Don’t support piecework you fucking nerds.
fuck yeah! fuck with our ability to feed and clothe ourselves to “motivate” us to work “harder”!
and of course, they’d surely not end up spending less on wages than they were to begin with
no way jose.
This is such a flawed reddit tier idea by the type of people who don’t support unionizing because of the logic that “it will make it impossible for their bosses to reward their hard work”.
No consulting firm that recommends Amazon/Wallmart/McDonalds implement “accomplishment based compensation” is going to be selling their idea on the basis that it will allow for them to pay more money to their employees for the same amount of productivity.
Also, this would only undermine worker solidarity. Unions must act to protect those in less materially/physically privileged positions. I can easily imagine this sort of compensation would only become an excuse to remove elderly employees, or those experiencing mental/physical health problems. Sure, they can stay working, but only if they are willing to take “minimum salaries for minimum achievements”.
Finally, if there’s one thing I learned from Bullshit Jobs, it’s that so many people don’t work hard because they see their jobs as utterly pointless, if everyone was able to work at least some sort of fulfilling job, or even receive training/freedom if none are available, I guarantee average job satisfaction and productivity would skyrocket. Look no further than the masses of people willing to build railroads without compensation in Sankara’s Burkina Faso to see that.
I read an argument by a sports writer months ago that probably the toughest part of being a pro-athlete, one almost never talked about, is the supersaturation of stats and how they’re treated as though they measure ones entire value. Basically, baseball players get so much self-worth from their WAR, and Ballers from their PPG, that to experience a fall off in one of these stats can be emotionally devastating, particularly because you know it’ll lead to a smaller pay in the future. Meanwhile you have guys like Morey, 538, or Sabermetrics diehards, who really do believe that you can come up with an advanced stat so perfect that it will account for someones entire worth as a player.

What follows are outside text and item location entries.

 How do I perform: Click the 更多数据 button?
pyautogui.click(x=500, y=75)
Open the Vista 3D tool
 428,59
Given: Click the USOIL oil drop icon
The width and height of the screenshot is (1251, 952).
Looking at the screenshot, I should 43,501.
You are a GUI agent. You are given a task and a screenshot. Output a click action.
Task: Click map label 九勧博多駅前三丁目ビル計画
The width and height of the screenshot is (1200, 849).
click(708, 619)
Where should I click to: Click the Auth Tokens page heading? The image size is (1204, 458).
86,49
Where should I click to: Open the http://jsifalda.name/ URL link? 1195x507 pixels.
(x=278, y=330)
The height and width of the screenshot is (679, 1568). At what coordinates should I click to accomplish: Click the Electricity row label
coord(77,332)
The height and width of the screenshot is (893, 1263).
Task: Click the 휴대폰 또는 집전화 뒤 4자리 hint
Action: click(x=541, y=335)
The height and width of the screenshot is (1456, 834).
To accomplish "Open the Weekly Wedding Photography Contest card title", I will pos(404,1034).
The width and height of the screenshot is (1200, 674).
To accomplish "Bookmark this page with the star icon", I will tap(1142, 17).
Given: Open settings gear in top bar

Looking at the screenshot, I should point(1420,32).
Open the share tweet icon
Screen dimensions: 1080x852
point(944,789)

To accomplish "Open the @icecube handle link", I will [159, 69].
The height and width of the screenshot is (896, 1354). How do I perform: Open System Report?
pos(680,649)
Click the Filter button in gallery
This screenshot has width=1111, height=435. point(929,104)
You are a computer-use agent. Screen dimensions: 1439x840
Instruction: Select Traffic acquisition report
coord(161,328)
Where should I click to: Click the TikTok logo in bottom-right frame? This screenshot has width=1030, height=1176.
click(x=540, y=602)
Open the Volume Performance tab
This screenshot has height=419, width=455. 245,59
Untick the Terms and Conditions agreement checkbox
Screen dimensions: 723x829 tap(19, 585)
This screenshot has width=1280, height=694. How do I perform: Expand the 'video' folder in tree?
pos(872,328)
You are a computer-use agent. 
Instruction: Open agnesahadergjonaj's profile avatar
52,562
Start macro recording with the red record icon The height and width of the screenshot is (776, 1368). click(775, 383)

No one sympathizes with this painful aspect of being a professional athlete though, because they get paid so high that we don’t think they have a right to complain. But make no mistake, soon there will be a Basketball-reference equivalent for Amazon employees, your pay will be based on what an algorithm spits out, and only then will we be able to emphasize with what having a bunch of numbers determine how million of people value you feels like.